Mobile is doing better than it ever has been, evergreen GaaS titles like Fortnite, Minecraft, Roblox, etc are doing well, Asian devs and games are having a Renaissance era, sales of PS5 and Switch are going strong, Switch 2 is about to debut with high preorder numbers

Monster Hunter Wilds sold 8 million and it's leading a charge from Asian devs who are filling in the hole left by Western devs who decided to focus on non-existent "modern audiences" instead of gamers

The crisis was caused by the interference of SBI/DEI whose explicitly stated goal was to force the industry to become woke or they would destroy it. They almost succeeded too because the West bent the knee right away. But Asian devs told them to go fuck themselves, and a lot of European devs were like uhm no

So now the West are facing a crisis of their own making, and the only way out is to maybe games for gamers again instead of "modern audiences"

Let's see what they do
 
It's a 30,000 ft view of the industry from the top.
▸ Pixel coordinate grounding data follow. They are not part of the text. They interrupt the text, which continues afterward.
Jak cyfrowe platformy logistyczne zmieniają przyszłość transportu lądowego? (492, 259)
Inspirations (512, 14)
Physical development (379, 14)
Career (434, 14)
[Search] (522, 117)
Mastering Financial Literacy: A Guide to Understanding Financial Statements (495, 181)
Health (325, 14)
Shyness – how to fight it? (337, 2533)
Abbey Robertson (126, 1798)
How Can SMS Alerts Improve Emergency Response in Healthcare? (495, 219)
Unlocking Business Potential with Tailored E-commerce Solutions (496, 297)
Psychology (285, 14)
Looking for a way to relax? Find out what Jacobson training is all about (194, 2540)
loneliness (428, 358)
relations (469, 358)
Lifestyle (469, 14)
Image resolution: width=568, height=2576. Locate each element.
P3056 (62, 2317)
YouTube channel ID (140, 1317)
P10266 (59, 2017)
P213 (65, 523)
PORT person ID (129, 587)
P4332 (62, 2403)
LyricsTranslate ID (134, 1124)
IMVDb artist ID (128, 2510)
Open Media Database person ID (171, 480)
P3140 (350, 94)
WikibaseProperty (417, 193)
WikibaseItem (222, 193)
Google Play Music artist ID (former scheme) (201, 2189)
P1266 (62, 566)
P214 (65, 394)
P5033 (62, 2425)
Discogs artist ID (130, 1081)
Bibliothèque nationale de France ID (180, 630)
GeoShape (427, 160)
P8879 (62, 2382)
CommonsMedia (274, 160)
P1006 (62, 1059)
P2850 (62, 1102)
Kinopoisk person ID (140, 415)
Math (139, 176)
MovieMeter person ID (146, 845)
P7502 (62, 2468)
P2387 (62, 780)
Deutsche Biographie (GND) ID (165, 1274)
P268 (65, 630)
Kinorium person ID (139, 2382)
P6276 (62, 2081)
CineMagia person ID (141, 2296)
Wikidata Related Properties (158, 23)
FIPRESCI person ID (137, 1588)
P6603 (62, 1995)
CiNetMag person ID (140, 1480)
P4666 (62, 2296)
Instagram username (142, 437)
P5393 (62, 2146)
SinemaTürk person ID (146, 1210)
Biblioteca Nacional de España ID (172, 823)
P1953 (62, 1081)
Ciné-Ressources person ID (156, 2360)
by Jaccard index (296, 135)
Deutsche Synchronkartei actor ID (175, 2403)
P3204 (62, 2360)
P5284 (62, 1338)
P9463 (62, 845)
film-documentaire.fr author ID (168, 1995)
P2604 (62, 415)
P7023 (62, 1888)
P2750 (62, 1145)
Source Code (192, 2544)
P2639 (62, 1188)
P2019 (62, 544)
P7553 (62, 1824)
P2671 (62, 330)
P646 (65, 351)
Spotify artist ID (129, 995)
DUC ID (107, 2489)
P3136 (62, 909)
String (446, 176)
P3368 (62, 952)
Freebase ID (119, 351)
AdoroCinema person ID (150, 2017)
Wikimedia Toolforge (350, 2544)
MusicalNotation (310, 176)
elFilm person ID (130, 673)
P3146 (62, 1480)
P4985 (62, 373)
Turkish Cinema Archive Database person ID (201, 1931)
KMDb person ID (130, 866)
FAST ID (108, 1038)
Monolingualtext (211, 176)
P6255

It's a really good breakdown of what is driving the decisions made by the big gaming publisher execs.

But it also creates a unique set of circumstances that could drive a whole new wave of non-publisher funding avenues for games. Which would be insanely good for the industry and especially for creativity and innovation in gaming, if studios are no longer beholden to the risk averse whims of publishers to get their games green lit.